Poursuivez le texte sur les deux toiles acquises par le roi Chualongkorn au Salon des artistes français de 1907. Reprenez juste après sa dernière phrase.

##### TEXTE CHOISI

Dans un précédent article (1) nous avons accompagné le roi Chualongkorn dans la visite qu’il fit, lors de son voyage privé en Europe en 1907, au Salon des artistes français qui, depuis 1881 se tient tous les ans au Grand Palais. Il y fit l’acquisition singulière de deux toiles, l’une d’Henri-Léon Jacquet et l’autre de Lucien-Hector Jonas qui révèlent sinon un goût du moins un choix singulier dans le réalisme, une manifestation de mineurs chantant l’Internationale drapeaux rouges en tête

et une procession pieuse d’enfants de Marie chantant probablement Je suis Chrétien. Nous avions faire cette découverte singulière à la lecture de l’un des volumes de l’ouvrage d’Émile Langlade « Artistes de mon temps, » vaste recueil de biographies artistiques d’autant plus précieux qu'il évoque nombre de peintres dits « secondaires » ou oubliés dont l'œuvre, pour une part notable d’entre eux, demeure en partie à découvrir.

##########
##### BLOC DE DONNÉES

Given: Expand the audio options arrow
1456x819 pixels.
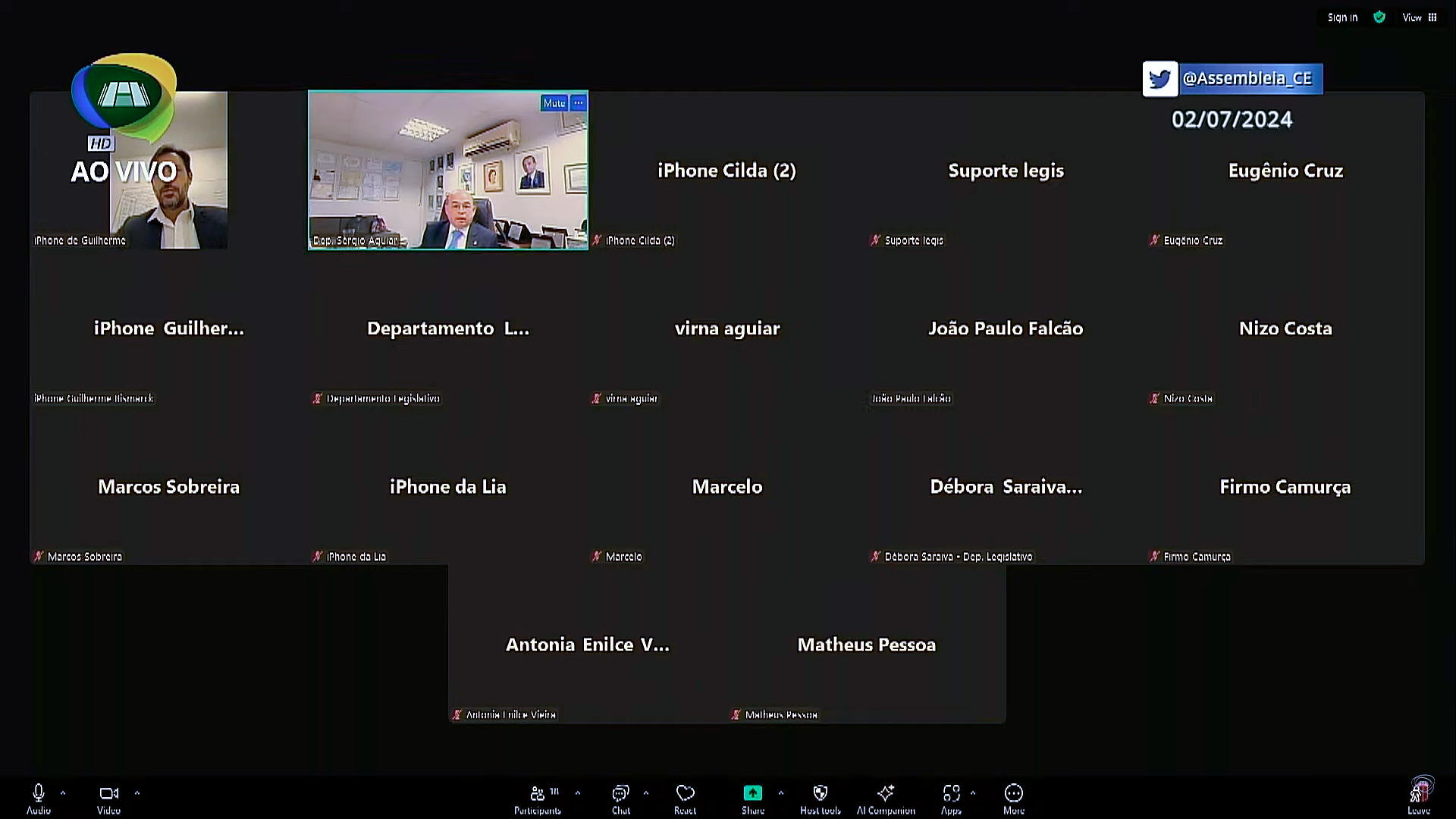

##########

- **RÉSULTAT CI-DESSOUS**:
Dans le premier volume de cette anthologie, il nous fit découvrir une artiste peintre tout autant oubliée du grand public et du monde de l’art que les deux précédents, Suzanne-Raphaëlle Lagneau dont le talent retint, 15 ans plus tard, l’attention du roi Vajiravudh et de son demi-frère, le prince Mahidol, grand-père de l’actuel souverain. C’est la raison pour laquelle nous avons tenu à lui rendre un bref hommage bien que les renseignements sur elle soient squelettiques en dehors de ce que nous a appris Langlade.Elle est née à Paris (en 1890 ?) d’une mère appartenant à l'Opéra-Comique, elle-même fille d’un compositeur de musique. Nous ignorons tout d’eux. Son père était sculpteur et n’est pas tombé dans un total oubli. Il apparaît comme sculpteur dans le Catalogue illustré du Salon de la société des artistes français pour l’année 1890 où il expose un buste en plâtre de Madame J.N. qui n’y est malheureusement pas reproduit. Nous l’avons toutefois retrouvé dans le nouveau monde puisqu’une galerie d’art canadienne a mis en vente en 2018 une pendulette comportant une statuette en bronze baptisée « surprise » sur socle en marbre évaluée à 900 dollars canadiens (i.e. environ 600 euros 2018)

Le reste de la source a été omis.